* _Given records_:
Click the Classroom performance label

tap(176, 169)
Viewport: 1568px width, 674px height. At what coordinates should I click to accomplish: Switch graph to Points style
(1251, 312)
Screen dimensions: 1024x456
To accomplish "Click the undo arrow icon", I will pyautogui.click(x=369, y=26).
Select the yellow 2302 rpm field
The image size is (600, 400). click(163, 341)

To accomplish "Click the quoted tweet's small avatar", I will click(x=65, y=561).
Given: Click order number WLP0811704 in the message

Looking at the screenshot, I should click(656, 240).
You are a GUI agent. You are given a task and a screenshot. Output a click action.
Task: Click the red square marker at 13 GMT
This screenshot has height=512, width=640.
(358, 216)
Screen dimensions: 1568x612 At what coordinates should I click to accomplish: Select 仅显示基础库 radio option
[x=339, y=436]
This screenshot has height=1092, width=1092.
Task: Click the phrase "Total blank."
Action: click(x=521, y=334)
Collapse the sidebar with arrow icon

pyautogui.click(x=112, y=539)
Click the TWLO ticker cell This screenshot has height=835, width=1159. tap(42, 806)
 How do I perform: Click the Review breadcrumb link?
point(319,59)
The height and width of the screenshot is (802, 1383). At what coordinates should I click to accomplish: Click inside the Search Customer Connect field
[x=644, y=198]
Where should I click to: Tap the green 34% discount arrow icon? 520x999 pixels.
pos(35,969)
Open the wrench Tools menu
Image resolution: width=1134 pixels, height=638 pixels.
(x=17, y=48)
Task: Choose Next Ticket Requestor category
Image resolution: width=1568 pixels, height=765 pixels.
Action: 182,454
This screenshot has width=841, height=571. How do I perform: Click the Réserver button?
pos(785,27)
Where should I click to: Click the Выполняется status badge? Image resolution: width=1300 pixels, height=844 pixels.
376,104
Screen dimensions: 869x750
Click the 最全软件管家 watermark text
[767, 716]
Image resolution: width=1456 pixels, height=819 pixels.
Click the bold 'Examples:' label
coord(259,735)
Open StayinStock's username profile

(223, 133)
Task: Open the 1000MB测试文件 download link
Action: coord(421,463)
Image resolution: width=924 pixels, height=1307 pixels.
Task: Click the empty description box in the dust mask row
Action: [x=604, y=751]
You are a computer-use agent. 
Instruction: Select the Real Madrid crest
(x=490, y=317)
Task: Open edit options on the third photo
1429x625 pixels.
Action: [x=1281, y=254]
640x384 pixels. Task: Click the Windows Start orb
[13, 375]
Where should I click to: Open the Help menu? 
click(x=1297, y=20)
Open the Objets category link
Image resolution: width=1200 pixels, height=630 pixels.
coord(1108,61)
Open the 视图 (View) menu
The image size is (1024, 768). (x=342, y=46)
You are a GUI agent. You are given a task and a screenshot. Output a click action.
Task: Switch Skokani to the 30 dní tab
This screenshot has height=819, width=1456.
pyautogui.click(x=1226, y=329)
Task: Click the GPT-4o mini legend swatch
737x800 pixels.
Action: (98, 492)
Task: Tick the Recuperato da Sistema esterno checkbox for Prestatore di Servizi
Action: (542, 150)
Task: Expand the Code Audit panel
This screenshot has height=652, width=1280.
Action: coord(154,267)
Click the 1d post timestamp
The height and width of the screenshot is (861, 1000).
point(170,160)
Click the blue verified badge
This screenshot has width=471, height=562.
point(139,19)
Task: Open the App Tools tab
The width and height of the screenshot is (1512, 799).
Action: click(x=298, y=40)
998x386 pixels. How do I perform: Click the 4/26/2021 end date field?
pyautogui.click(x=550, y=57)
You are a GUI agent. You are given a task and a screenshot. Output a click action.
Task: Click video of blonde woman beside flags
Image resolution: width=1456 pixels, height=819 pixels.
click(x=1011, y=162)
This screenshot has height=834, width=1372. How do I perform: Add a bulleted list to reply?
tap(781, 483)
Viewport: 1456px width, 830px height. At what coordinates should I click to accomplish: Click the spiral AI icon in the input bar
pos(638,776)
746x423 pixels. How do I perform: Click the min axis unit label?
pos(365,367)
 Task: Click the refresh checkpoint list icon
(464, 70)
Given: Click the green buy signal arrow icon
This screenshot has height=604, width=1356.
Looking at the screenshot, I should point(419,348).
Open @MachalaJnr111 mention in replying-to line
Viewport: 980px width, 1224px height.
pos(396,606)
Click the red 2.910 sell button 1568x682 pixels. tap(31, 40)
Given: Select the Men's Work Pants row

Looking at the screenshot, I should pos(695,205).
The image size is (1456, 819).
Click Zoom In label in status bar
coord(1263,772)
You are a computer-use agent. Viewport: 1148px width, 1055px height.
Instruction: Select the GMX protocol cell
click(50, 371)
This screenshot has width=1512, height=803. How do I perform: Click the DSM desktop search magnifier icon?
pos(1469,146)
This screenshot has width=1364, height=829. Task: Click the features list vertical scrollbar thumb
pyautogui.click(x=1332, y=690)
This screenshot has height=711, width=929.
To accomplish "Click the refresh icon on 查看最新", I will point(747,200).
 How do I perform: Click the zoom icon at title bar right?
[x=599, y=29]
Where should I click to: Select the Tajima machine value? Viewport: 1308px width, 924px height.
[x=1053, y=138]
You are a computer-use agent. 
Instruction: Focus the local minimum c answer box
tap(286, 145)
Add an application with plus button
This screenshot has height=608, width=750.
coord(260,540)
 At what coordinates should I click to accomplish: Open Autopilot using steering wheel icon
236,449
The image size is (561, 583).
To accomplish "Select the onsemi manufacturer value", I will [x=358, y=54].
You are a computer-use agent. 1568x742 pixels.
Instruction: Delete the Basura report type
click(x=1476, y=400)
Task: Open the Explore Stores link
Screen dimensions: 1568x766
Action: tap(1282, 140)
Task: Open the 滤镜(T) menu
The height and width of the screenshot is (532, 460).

* _Try it_: In how many lines of the records does the word "computer" appear? Give the number alone.

* _Answer to this task_: 4